【Python之路】异步IO

线程：CPU基本执行单元，可以与同属一个进程的其他线程共享资源，线程是属于进程的。

进程：资源单元，进程一般由程序、数据集、进程控制块三部分组成。一个进程默认有一个主线程，

GIL：用于在进程中对所有线程加锁，同一时刻只有一个线程被cpu调度。GIL对IO请求影响小。

在编写爬虫时，性能的消耗主要在IO请求中

当单线程模式下请求URL时必然会引起等待，从而使得请求整体变慢。

import requests

def fetch_async(url):

    response = requests.get(url)

    print(response.text)

    return response

if __name__ == '__main__':

    url_list = ['http://www.github.com', 'http://www.bing.com']

    for url in url_list:

        fetch_async(url)

同步执行

多线程方式运行：

import requests

from concurrent.futures import ThreadPoolExecutor

def fetch_async(url):

    response = requests.get(url)

    return response

if __name__ == '__main__':

    pool = ThreadPoolExecutor(5)

    url_list = ['http://www.github.com', 'http://www.bing.com']

    for url in url_list:

        pool.submit(fetch_async,url)

    pool.shutdown()

多线程

import requests

from concurrent.futures import ThreadPoolExecutor

def fetch_async(url):

    response = requests.get(url)

    return response

def callback(future):

    print(future.result())

if __name__ == '__main__':

    pool = ThreadPoolExecutor(5)

    url_list = ['http://www.github.com', 'http://www.bing.com']

    for url in url_list:

        v = pool.submit(fetch_async,url)

        v.add_done_callback(callback)

    pool.shutdown()

多线程+回调函数

多进程方式运行:

import requests

from concurrent.futures import ProcessPoolExecutor

def fetch_async(url):

    response = requests.get(url)

    return response

if __name__ == '__main__':

    pool = ProcessPoolExecutor(5)

    url_list = ['http://www.github.com', 'http://www.bing.com']

    for url in url_list:

        pool.submit(fetch_async,url)

    pool.shutdown(wait=True)

多进程

import requests

from concurrent.futures import ProcessPoolExecutor

def fetch_async(url):

    response = requests.get(url)

    return response

def callback(future):

    print(future.result())

if __name__ == '__main__':

    pool = ProcessPoolExecutor(5)

    url_list = ['http://www.github.com', 'http://www.bing.com']

    for url in url_list:

        v = pool.submit(fetch_async,url)

        v.add_done_callback(callback)

    pool.shutdown(wait=True)

多进程+回调函数

通过上述代码均可以完成对请求性能的提高，对于多线程和多进行的缺点是在IO阻塞时会造成了线程和进程的浪费，所以异步IO会是首选：

import asyncio

@asyncio.coroutine

def func1():

    print('before...func1......')

    yield from asyncio.sleep(5)

    print('end...func1......')

tasks = [func1(), func1()]

loop = asyncio.get_event_loop()

loop.run_until_complete(asyncio.gather(*tasks))

loop.close()

asyncio-示例1

异步发送TCP请求:

import asyncio

@asyncio.coroutine

def fetch_async(host, url='/'):

    print(host, url)

    reader, writer = yield from asyncio.open_connection(host, 80)

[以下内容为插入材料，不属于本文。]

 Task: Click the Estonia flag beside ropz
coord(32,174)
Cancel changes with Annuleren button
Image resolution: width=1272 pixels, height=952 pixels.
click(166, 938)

    request_header_content = """GET %s HTTP/1.0\r\nHost: %s\r\n\r\n""" % (url, host,)

    request_header_content = bytes(request_header_content, encoding='utf-8')

    writer.write(request_header_content)

    yield from writer.drain()

    text = yield from reader.read()

    print(host, url, text)

    writer.close()

tasks = [

    fetch_async('www.cnblogs.com', '/alex/'),

    fetch_async('dig.chouti.com', '/pic/show?nid=4073644713430508&lid=10273091')

]

loop = asyncio.get_event_loop()

results = loop.run_until_complete(asyncio.gather(*tasks))

loop.close()

asyncio-示例2

import asyncio

from aiohttp import ClientSession

async def func1(url):

    print(url)

    async with ClientSession() as session:

        async with session.get(url) as response:

            response = await response.read()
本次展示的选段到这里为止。